Fernanda Botelho (1960). A Gata e a Fábula. Lisboa: Livraria Bertrand
Descobri este romance num acaso de feira da ladra, seduzido pelo design vanguardista antigo da capa. A prosa começou cheia de força, os primeiros parágrafos do livro são um portento de linguagem, mas depressa estabiliza num romance de sensações e sentimentos. Diria que vazio, a busca infrutífera para fugir a essa sensação, é o grande tema deste livro.
Somos levados ao Portugal dos anos 40, para o seio de famílias de classe alta. Pessoas para quem as aparências contam, e as relações familiares são um eterno negócio por vantagens financeiras. O casamento é o meio privilegiado para se garantir uma vida desafogada, quer casando com pessoas financeiramente mais afluentes, quer sonhando com o futuro de potenciais herdeiros. Cruzam-se aqui duas famílias minhotas, cujos filhos parecem destinados a um casamento que unirá o nome aristocrático mas sem dinheiro de uns à riqueza de outros. É um destino a que o complexo Duarte, e a muito senhora do seu nariz Paula, tentarão fugir até um choque final.
Duarte é a principal personagem deste romance, homem que cresce algo vitimizado pelo pai por não ser um típico rapazola amante de tropelias e ser mais dado aos livros. A relação do pai é de um profundo desprezo, é um homem que desde sempre entrou no jogo dos casamentos e heranças para ter uma vida desafogada com rendimentos, que passarão para os seus filhos. Mas como homem do século XX, Duarte incomoda-se com esse destino, procurando outra vida nos estudos e em viagens. De qualquer forma, o peso da tradição acabará por o apanhar, e regressará à aldeia minhota para cumprir o seu destino de casar com a amiga de infância.

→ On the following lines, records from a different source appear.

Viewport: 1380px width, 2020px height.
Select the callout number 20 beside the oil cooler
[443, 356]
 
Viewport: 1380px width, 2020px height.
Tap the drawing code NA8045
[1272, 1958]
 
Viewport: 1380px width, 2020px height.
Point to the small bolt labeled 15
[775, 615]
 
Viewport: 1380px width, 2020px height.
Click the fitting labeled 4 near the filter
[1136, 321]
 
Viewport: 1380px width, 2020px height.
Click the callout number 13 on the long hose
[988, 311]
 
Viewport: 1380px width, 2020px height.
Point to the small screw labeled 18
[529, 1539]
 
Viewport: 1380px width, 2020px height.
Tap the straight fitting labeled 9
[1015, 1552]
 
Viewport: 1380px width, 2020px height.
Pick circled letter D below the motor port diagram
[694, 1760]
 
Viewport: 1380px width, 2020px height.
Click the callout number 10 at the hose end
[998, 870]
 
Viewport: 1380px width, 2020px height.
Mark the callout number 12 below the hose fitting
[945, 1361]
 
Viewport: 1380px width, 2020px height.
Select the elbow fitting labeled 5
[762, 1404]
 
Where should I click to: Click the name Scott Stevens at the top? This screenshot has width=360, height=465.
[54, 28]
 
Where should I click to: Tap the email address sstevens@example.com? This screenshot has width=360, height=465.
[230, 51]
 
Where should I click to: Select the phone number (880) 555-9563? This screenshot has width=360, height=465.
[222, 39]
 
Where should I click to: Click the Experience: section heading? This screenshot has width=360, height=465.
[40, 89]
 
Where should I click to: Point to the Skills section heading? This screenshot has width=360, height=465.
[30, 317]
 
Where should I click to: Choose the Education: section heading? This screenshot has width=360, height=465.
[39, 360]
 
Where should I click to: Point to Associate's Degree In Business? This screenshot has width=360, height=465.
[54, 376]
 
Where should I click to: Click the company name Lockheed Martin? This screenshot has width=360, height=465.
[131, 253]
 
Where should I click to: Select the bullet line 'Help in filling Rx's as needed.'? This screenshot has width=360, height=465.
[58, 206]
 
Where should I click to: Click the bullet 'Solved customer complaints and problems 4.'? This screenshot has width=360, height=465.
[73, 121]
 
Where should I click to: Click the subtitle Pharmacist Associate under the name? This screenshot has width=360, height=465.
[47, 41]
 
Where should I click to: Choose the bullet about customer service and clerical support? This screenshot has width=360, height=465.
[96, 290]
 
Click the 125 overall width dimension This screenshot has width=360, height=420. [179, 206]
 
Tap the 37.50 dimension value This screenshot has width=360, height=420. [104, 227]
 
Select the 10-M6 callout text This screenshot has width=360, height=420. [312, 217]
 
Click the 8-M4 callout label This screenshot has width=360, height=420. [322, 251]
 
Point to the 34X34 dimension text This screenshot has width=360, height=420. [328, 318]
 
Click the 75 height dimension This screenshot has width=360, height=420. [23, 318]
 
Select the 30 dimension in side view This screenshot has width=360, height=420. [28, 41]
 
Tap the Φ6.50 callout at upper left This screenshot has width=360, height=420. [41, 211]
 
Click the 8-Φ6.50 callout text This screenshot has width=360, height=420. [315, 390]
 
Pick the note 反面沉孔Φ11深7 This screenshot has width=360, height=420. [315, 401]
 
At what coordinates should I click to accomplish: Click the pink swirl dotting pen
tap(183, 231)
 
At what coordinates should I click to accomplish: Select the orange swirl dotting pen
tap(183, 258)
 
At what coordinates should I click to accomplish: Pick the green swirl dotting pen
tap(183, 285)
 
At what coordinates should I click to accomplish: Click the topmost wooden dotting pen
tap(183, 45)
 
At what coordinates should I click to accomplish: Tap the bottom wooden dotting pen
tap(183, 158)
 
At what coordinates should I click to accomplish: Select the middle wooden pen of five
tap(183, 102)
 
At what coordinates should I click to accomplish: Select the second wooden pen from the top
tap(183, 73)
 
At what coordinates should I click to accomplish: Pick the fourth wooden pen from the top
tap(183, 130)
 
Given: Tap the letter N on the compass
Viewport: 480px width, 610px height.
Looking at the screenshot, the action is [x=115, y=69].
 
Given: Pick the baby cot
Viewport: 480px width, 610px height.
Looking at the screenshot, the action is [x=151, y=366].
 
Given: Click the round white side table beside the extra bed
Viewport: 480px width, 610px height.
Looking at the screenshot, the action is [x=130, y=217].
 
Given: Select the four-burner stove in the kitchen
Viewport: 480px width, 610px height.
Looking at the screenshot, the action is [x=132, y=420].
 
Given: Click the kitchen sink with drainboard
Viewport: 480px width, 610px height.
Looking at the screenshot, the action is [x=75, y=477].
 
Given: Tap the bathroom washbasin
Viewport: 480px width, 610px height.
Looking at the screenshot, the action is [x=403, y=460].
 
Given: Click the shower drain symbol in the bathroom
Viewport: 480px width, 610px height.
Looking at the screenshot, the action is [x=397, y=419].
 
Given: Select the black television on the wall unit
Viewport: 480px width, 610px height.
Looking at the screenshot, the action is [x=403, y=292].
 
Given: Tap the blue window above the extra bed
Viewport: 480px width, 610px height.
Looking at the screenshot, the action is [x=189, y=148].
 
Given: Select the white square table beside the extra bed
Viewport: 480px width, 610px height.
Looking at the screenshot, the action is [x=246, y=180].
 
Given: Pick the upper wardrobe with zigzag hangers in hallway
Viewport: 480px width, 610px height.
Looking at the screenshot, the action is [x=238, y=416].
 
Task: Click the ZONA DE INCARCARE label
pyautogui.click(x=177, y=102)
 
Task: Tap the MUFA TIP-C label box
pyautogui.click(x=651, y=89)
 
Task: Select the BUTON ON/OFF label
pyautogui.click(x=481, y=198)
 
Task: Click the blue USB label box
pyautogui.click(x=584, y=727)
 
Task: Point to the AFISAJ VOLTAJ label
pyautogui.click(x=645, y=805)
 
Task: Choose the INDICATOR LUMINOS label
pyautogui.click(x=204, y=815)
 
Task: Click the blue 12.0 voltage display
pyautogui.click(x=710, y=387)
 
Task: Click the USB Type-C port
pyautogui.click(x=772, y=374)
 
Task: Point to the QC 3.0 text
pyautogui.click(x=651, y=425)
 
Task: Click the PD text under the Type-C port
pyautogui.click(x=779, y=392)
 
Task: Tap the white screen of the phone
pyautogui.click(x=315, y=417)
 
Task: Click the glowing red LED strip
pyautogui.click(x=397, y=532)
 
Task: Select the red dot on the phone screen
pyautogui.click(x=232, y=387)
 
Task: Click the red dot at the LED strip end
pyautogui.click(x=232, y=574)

Esta é bem conhecida pelo seu espírito independente, algo irreverente, inconveniente e pouco domável. No fundo, trata-se do conflito entre o querer ser livre e os grilhões familiares e sociais que a prendem. A liberdade, encontrá-la-á no final, ao recusar o casamento, conseguindo libertar-se do destino que a todos parecia ser conveniente.
Retrato de um mundo de pequenez, de aristocracia tacanha, do querer viver de aparências e rendimentos, sem nada criar, nada produzir, apenas pensar em esquemas e estratégias para enriquecer. Crítica a uma sociedade conservadora, retrógrada, para quem a autopreservação é o valor supremo. Uma interessante surpresa, vinda de uma escritora que apesar de ter o seu lugar de importância na história da literatura portuguesa, parece hoje um pouco esquecida (bem, nunca tinha ouvido falar dela) fora de círculos académicos.